- Ghost of Tsushima 2’s open world should be comparable to its predecessor’s, considering the criticism it would receive if it got too big.
- The approach to integrating activities in the open world should be evolved to prevent it from feeling large and empty, regardless of its actual size.
- Taking cues from The Legend of Zelda: Tears of the Kingdom, Ghost of Tsushima 2 could refrain from using map icons to keep the sense of discovery and prevent the world from feeling too large.
The world of Sucker Punch’s hugely successful action-adventure game Ghost of Tsushima has gone down in history as one of the most captivating open worlds ever designed, even being cited by some critics as a “work of art.” Now, with the prospect of a Ghost of Tsushima 2 on the horizon, fans have wondered what a sequel’s open world might offer in comparison.

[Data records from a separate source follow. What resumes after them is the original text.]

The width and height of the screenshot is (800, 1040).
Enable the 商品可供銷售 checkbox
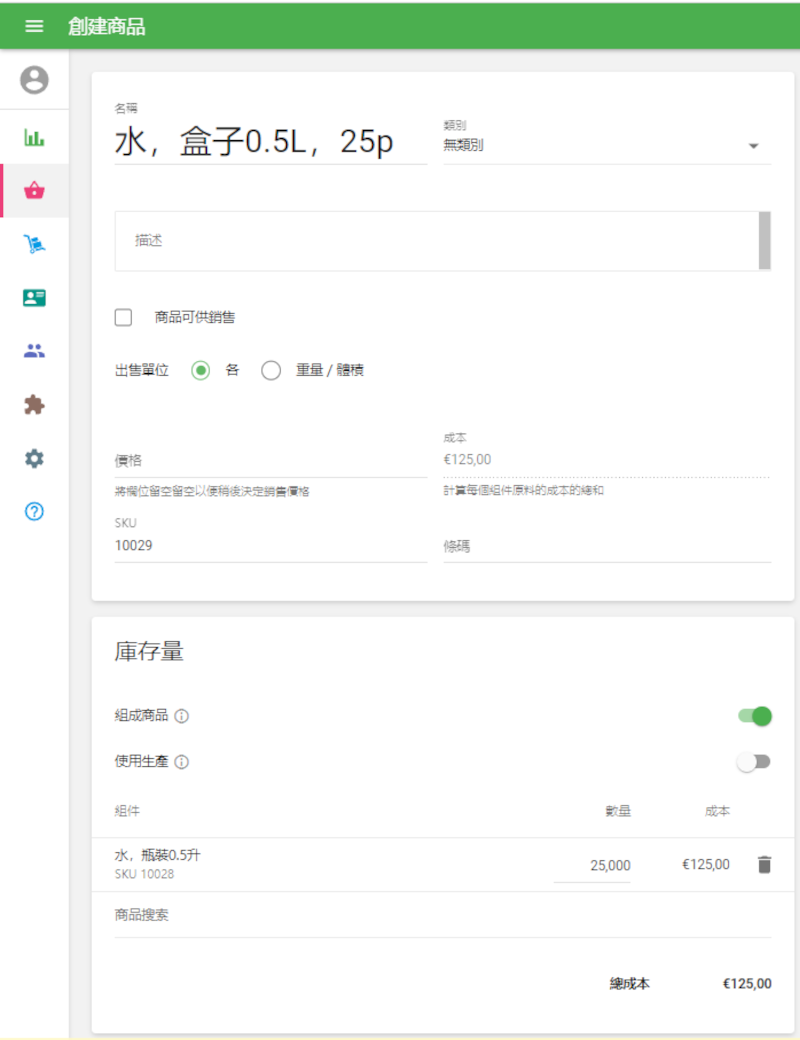[x=123, y=317]
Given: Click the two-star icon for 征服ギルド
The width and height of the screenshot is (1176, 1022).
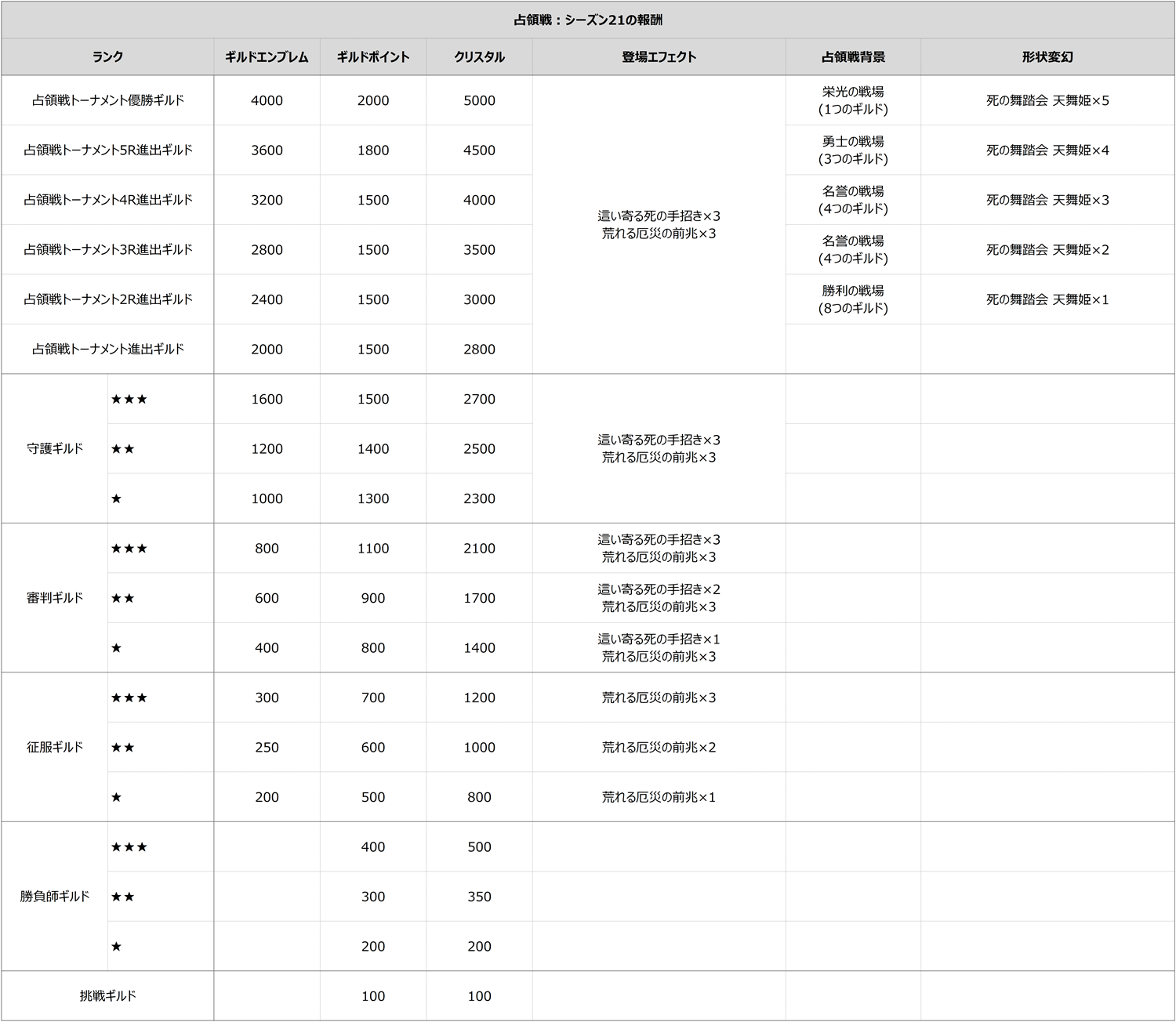Looking at the screenshot, I should pos(123,748).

While Ghost of Tsushima 2 has yet to be announced, assuming it is indeed happening, Sucker Punch should heavily consider the size of the sequel’s world. Open-world games are often subject to extreme criticism on account of their approach to the open-world model, and even more so when their maps are significantly large. In light of the criticism Ghost of Tsushima received for its open world, Sucker Punch will need to make a few adjustments to their model to ensure Ghost of Tsushima 2‘s map garners a positive reception.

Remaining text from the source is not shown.